Nalin Vyas, who was once a secure hustler, is now scared of fake people because they could sabotage his vulnerable heart. He spoke to our Bangalore-based interviewer, Arun, about how he embraces every emotion that comes his way. Find out what happened in Nalin’s life that changed the very core of his functioning and made him strive for authenticity.
Nalin Vyas, 29, Artist/Entrepreneur, Bangalore
Interviewed By Arun Maharajan
Why did you decide to give us an interview on authenticity?
I feel authenticity is rare nowadays. We are surrounded by people who constantly have a mask on.
What do you think causes people to always have these masks on?
I worked in a corporate for five years. I feel the culture there encourages one to have a mask on at all times. During the week, it damages the soul for the first five days, and for the remaining two, one tries to repair that damage. That cycle goes on for so long that people are eventually walking in disguise and hiding their true self.
What made you realize that?
One particular incident in my life just crushed all the masks I was wearing. I had a shattering breakup. All the loose values and relations, which I thought were important because of peer or work pressure, took a hit. I questioned myself, if my parents or friends or teachers hadn’t influenced me throughout my life, would I have chosen the path that I did?
Do you regret being in that relationship?
I’m grateful for the relationship that we had. It just ended on a very bad note. To be honest, before the breakup, I used to move about like a great hustler who’d keep all the negativity aside and focus on the positives. Nobody in the universe could’ve stopped me from achieving my goals but this one person. (Laughs) And this exact person hit me hard.
I’m glad that it happened though, because it got me out of the little bubble I had created for myself. So, screw positivity, and feel and embrace whatever comes your way.
What happened after you started feeling emotions?
Poetry happened. I was on my way back from a business trip in Saudi Arabia when the breakup happened. With my phone on airport mode, travelling alone, a thought kept resonating in my head which came out as poetry. I was continuously typing on my laptop in the flight with tears rolling down my eyes.
What was that thought about?
It was about how a dream is like your child. Every relationship has dreams too. When a relationship ends, what happens to those dreams? Some of those dreams might have been retained but what about the rest? They died. That’s why that poem is called Woh Sapney Jo Zinda The (the dreams that were alive).
You mentioned that peer and work pressure influence us on a daily basis. How does one reach to that level of authenticity about one’s own emotions as you did?
It comes with a price. I’m known as the ‘intense guy’ among my friends because I embrace my feelings and thoughts. For instance, I came across a beggar on the road the other day who couldn’t afford a blanket for the night, and he was shivering.
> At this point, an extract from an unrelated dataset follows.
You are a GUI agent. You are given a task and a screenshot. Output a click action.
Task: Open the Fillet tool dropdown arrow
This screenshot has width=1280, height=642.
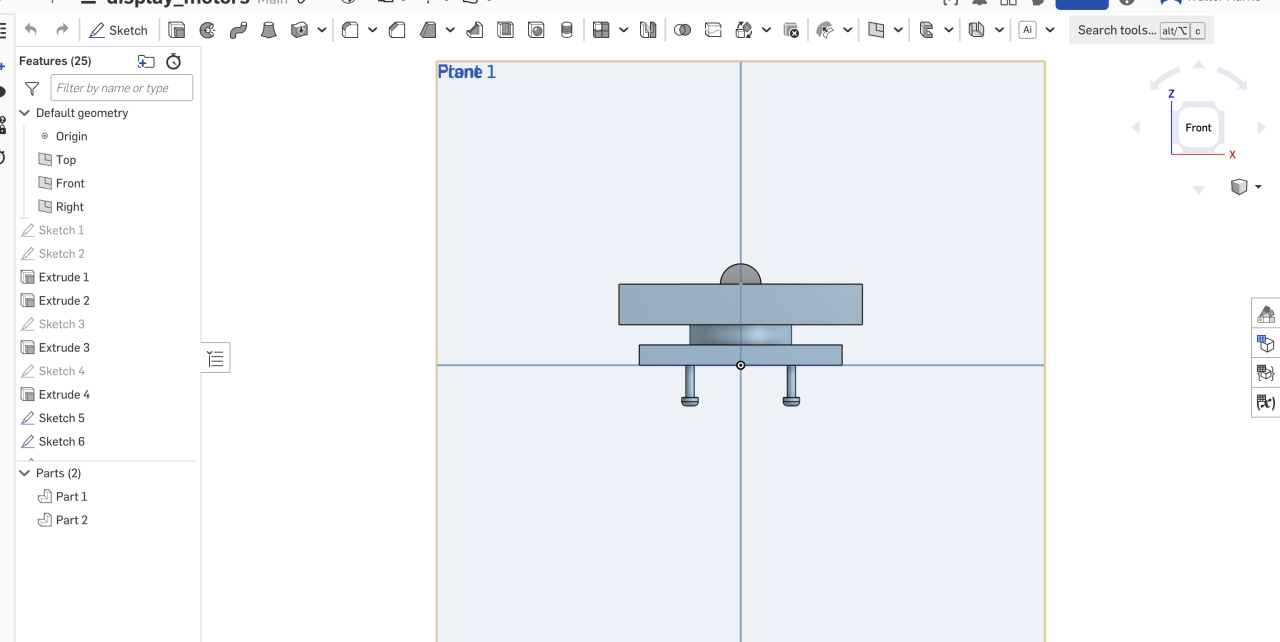372,30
One way of helping him and calming my conscience was to hand him Rs 10. The second way was, what more could I do about it? That question would give me shivers. It would make me cry that I couldn’t do something to help him. So, the expression of crying instead of looking away is what I mean by embracing it. Let it flow, don’t put a bar on the feeling or on the expression.
Weren’t you afraid the first time you let it flow? If yes, how did you handle it since it comes along with a price?
Yes, I was afraid, and I’m still vulnerable. For some people in my life, my vulnerability seems superficial, whereas it’s inspiring for others. For example, my team at work takes my intensity of emotions as my honesty. However, some friends have stopped talking to me because they feel I yap about poetry whenever I open my mouth.
What’s your biggest fear?
I’m most afraid of fake people because I’m vulnerable. They can hurt me, especially when they’re in my close circle of family and friends. What a person in my circle says and does matters to me. I put my heart on the table and take them at face value.
Do you try and confront your fear, then?
I can’t control someone else’s behavior. I trust till the end, and if I find something doubtful in that trust, I confront people. That’s why I often come out as an insecure person. Which is funny, because I was once known as a guy who was super secure in his relationships.
If you had to advise people on how to find authenticity in their lives, what would it be?
Frankly, I’m struggling with it myself. Fortunately, the people around me, the co-founders in my company, or my partners, my team, all are really genuine. Also, being an extrovert and meeting people from all walks of life has helped me. That serendipity works for me, but everyone has their own process. I’d suggest, go out and show your real self to a few people, if not everyone. It comes at a price of them playing with your authenticity, but what doesn’t kill you makes you stronger.
The last question is probably related to your interview topic. But we ask everyone we interview – what does love mean to you?
There are thousands of books and poems and artists who couldn’t answer that question. (Laughs) Love is to care (my sister helped me realize that). Love is not limited to a relationship or a person. Love is warmth.